**Objective**
Extract every line of text from the entries below word for word, leaving the pictures out of your answer.

◆ ◆ ◆

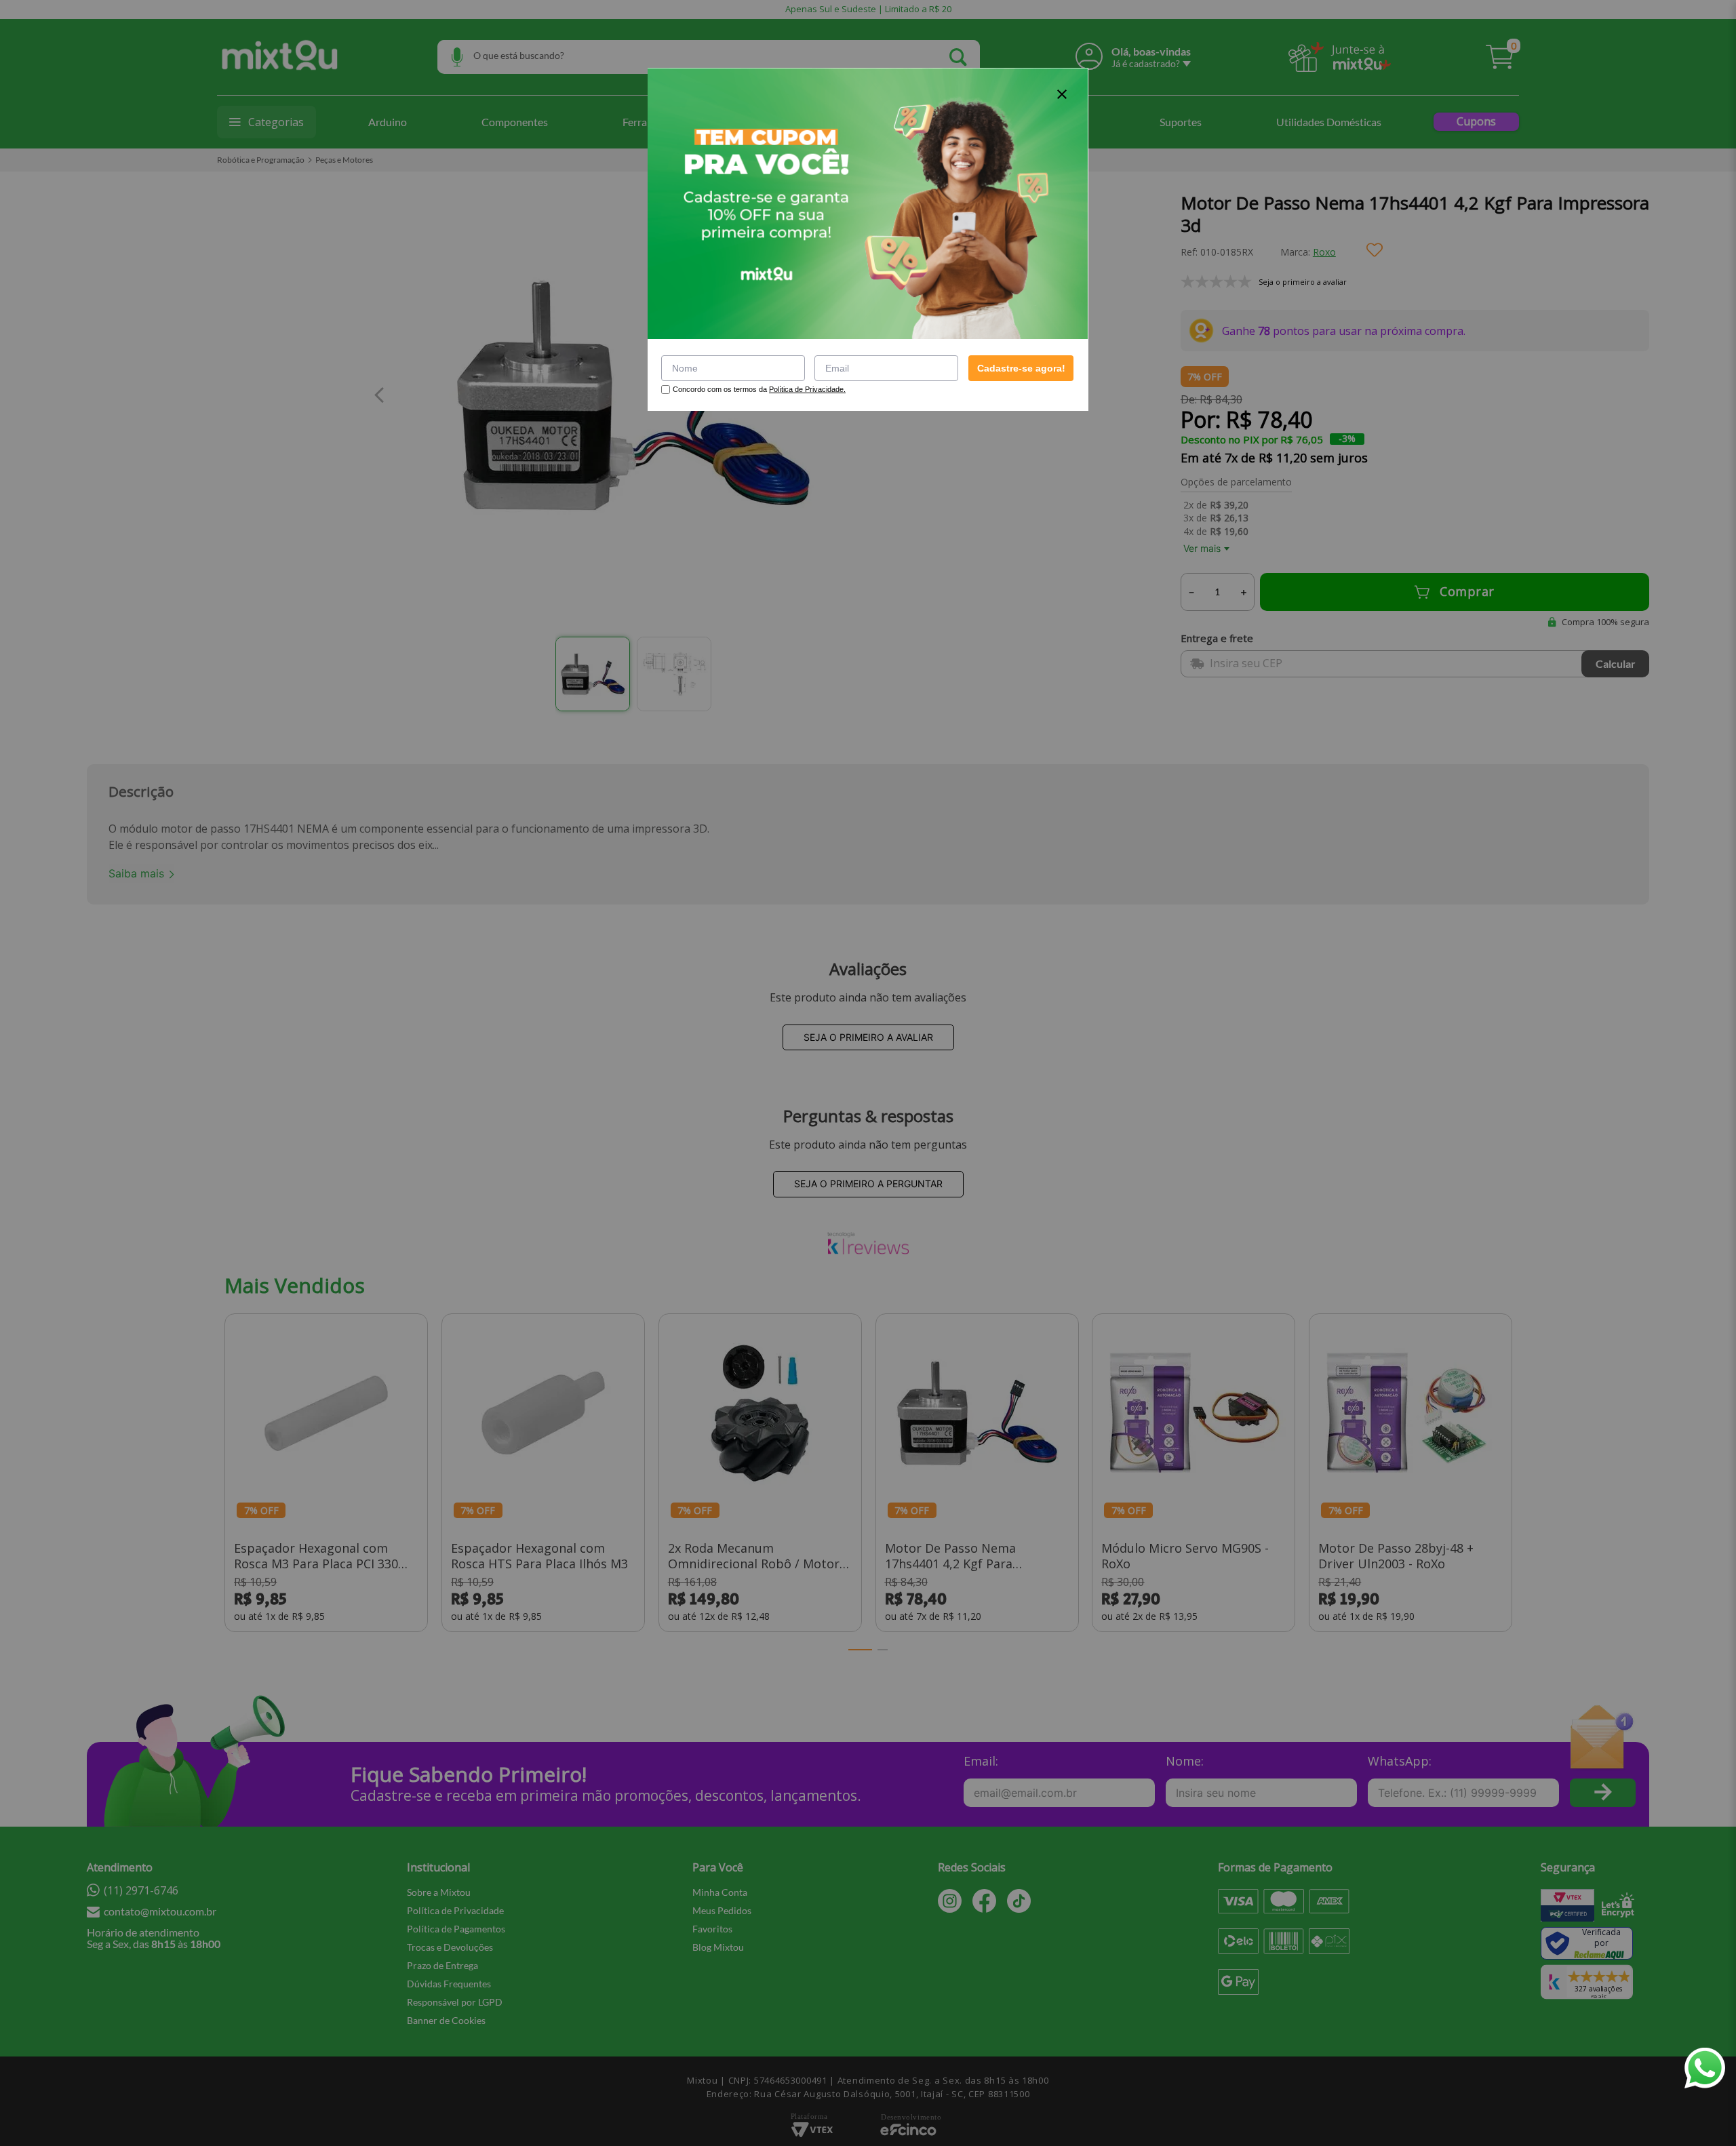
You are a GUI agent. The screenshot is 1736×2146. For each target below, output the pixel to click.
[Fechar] (1062, 94)
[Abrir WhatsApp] (1704, 2068)
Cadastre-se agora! (1021, 368)
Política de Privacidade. (807, 389)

◆ ◆ ◆

**Correct result**
You are a GUI agent. The screenshot is 1736×2146. For each target below, output the pixel to click.
[Fechar] (1062, 94)
[Abrir WhatsApp] (1704, 2068)
Cadastre-se agora! (1021, 368)
Política de Privacidade. (807, 389)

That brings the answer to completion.